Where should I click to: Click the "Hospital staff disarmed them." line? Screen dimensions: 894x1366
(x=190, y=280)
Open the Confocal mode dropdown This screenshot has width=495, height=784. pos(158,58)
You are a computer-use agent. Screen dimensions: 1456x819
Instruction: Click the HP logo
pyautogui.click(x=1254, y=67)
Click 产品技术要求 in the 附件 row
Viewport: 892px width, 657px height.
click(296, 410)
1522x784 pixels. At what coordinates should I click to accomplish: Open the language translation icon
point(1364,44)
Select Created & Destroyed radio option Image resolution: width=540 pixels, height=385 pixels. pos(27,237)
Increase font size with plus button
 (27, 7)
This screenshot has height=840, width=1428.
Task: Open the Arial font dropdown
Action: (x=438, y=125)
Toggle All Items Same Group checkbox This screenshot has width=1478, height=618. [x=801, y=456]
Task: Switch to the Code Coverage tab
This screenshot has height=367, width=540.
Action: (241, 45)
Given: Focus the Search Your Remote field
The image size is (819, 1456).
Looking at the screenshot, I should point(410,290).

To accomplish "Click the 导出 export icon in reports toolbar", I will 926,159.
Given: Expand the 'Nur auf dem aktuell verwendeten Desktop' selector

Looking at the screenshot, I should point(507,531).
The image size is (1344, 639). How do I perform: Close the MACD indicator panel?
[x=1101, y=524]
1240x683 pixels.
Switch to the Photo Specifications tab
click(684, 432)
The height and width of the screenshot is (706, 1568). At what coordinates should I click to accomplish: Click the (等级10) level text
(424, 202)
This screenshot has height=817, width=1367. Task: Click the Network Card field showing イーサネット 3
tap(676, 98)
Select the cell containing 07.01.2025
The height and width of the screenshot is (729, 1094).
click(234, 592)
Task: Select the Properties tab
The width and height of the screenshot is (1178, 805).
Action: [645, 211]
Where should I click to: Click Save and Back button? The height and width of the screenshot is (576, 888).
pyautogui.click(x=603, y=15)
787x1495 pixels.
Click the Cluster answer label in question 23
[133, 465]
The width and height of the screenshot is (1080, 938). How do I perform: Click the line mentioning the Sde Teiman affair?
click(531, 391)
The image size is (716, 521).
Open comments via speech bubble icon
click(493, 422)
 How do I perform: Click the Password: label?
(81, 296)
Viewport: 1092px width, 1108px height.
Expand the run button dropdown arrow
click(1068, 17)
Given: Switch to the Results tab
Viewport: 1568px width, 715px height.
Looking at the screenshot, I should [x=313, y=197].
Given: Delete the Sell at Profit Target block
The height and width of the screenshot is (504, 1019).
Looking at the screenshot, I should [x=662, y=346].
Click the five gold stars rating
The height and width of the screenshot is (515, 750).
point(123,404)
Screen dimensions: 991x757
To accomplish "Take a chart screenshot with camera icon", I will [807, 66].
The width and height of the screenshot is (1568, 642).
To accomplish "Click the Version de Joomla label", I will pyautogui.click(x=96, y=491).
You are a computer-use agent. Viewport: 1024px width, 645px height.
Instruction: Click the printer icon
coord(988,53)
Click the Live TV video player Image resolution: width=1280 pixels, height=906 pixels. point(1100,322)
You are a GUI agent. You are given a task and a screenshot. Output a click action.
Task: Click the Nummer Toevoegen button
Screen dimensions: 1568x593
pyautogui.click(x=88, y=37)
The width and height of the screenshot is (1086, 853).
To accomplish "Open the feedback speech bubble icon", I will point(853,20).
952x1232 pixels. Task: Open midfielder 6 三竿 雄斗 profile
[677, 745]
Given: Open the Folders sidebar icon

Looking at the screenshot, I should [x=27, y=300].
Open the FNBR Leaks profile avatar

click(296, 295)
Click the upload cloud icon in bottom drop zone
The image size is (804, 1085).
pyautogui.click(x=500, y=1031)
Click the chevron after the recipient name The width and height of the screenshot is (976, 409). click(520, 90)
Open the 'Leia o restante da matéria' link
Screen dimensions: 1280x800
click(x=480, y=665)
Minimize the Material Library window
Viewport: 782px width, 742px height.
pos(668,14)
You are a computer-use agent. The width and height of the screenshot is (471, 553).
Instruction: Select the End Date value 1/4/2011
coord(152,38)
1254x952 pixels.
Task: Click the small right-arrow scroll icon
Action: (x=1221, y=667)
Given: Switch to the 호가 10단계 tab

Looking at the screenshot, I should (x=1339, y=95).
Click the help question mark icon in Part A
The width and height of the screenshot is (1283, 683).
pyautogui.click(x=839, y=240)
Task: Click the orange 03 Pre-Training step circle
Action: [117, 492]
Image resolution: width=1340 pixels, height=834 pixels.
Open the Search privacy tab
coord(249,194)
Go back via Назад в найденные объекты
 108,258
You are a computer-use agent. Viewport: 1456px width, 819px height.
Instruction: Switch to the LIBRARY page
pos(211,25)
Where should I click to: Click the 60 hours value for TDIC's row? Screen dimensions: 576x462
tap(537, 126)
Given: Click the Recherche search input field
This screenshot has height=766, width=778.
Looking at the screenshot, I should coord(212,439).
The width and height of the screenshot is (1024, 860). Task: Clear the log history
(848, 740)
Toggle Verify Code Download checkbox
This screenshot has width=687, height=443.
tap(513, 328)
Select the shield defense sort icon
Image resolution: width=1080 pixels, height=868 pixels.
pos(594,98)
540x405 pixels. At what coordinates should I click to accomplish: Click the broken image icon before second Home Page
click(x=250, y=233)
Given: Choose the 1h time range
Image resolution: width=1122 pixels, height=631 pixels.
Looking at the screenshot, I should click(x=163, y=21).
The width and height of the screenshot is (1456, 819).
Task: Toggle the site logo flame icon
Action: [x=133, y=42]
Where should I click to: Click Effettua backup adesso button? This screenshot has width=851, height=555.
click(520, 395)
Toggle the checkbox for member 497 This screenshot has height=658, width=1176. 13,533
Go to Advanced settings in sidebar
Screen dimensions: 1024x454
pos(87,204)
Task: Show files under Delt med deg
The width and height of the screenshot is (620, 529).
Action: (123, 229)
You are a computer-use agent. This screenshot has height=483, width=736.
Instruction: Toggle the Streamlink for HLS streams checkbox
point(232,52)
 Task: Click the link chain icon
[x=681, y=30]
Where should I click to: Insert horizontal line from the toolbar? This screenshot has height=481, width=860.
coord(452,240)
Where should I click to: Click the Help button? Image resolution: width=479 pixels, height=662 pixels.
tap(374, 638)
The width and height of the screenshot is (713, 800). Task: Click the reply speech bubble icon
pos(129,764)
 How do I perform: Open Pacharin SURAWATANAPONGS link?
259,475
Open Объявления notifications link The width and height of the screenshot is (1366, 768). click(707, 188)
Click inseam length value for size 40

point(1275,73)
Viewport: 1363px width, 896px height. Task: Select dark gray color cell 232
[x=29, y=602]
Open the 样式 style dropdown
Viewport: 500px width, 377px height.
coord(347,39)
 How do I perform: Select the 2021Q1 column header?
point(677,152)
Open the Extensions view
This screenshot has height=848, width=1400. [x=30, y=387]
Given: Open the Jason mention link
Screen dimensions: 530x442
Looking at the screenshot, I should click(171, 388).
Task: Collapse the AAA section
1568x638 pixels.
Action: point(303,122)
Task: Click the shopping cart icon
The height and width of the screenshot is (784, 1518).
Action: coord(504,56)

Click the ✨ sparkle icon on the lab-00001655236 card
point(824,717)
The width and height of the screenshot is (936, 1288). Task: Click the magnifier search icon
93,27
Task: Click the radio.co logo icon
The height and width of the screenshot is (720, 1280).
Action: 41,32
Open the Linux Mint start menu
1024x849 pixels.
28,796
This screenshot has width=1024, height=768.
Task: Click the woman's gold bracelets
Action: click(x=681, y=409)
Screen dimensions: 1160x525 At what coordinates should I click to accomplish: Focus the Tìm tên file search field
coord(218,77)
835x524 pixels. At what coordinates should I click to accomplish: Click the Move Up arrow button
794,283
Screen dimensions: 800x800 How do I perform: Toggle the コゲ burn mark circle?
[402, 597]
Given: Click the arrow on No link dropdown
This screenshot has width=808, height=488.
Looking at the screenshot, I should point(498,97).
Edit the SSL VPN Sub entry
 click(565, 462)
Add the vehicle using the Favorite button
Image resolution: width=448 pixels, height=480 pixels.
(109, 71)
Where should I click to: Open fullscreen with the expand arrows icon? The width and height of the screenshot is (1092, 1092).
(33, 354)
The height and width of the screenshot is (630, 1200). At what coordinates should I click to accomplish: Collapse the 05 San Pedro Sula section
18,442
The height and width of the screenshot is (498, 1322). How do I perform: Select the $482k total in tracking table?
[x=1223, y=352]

→ **PROBLEM REQUIREMENTS**
Each line of the data that holds the word "Code" should be copied.

→ **PROBLEM SOLUTION**
Task: Switch to the Code Coverage tab
Toggle Verify Code Download checkbox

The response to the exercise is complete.